[Extract provided]
****************
Distinct count of many fields in a single ES query


(Shemil R) #1

Hi,

I am trying to find the distinct values from one of my index. My requirement is, need to find distinct count of more than one filed and I am using group by also. I am getting the distinct value of single field. But I have to find distinct count of many fields.

This is the part of mysql query for easy understanding.
****************
[Source data]
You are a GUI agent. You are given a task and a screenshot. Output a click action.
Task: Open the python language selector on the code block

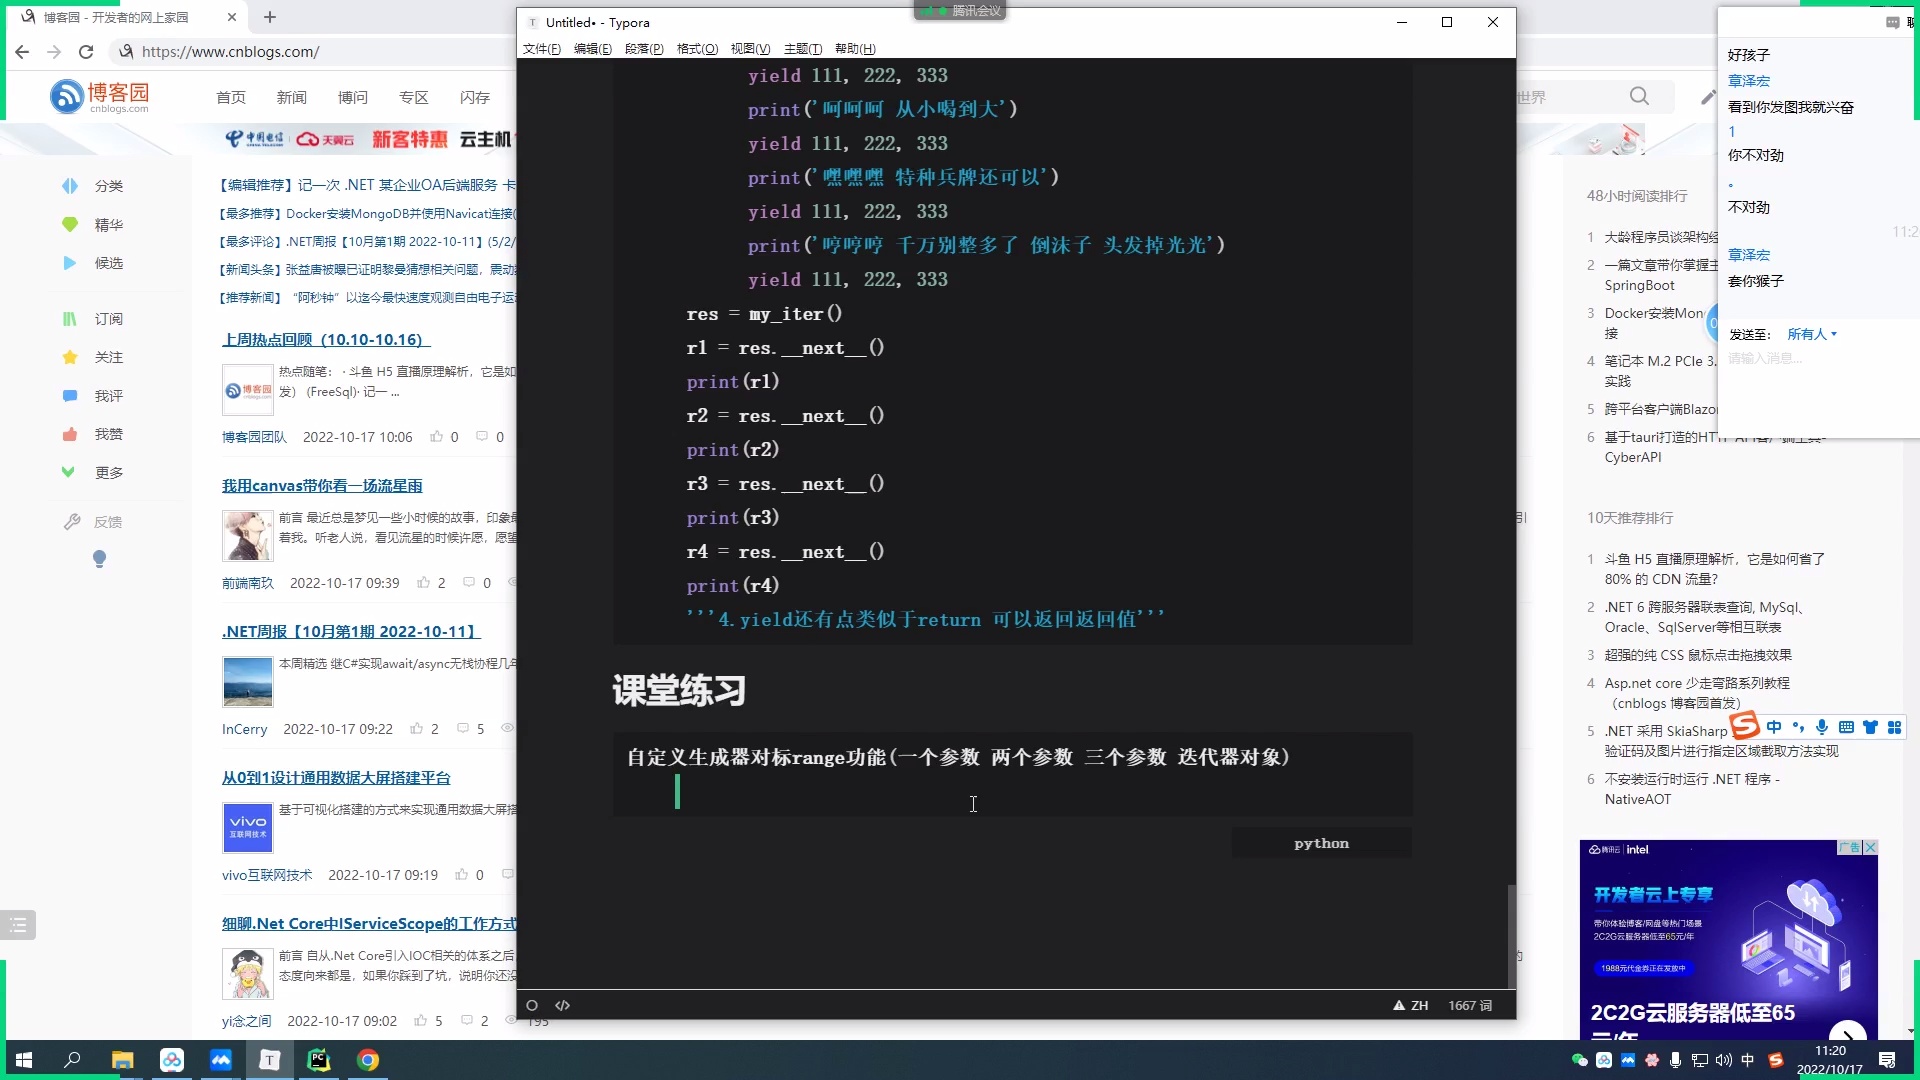(x=1320, y=842)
****************
[Written task]
Reproduce, word for word, the entire forum post above on obtaining distinct counts of several fields in a single ES query.

[Output for this task]
Distinct count of many fields in a single ES query


(Shemil R) #1

Hi,

I am trying to find the distinct values from one of my index. My requirement is, need to find distinct count of more than one filed and I am using group by also. I am getting the distinct value of single field. But I have to find distinct count of many fields.

This is the part of mysql query for easy understanding.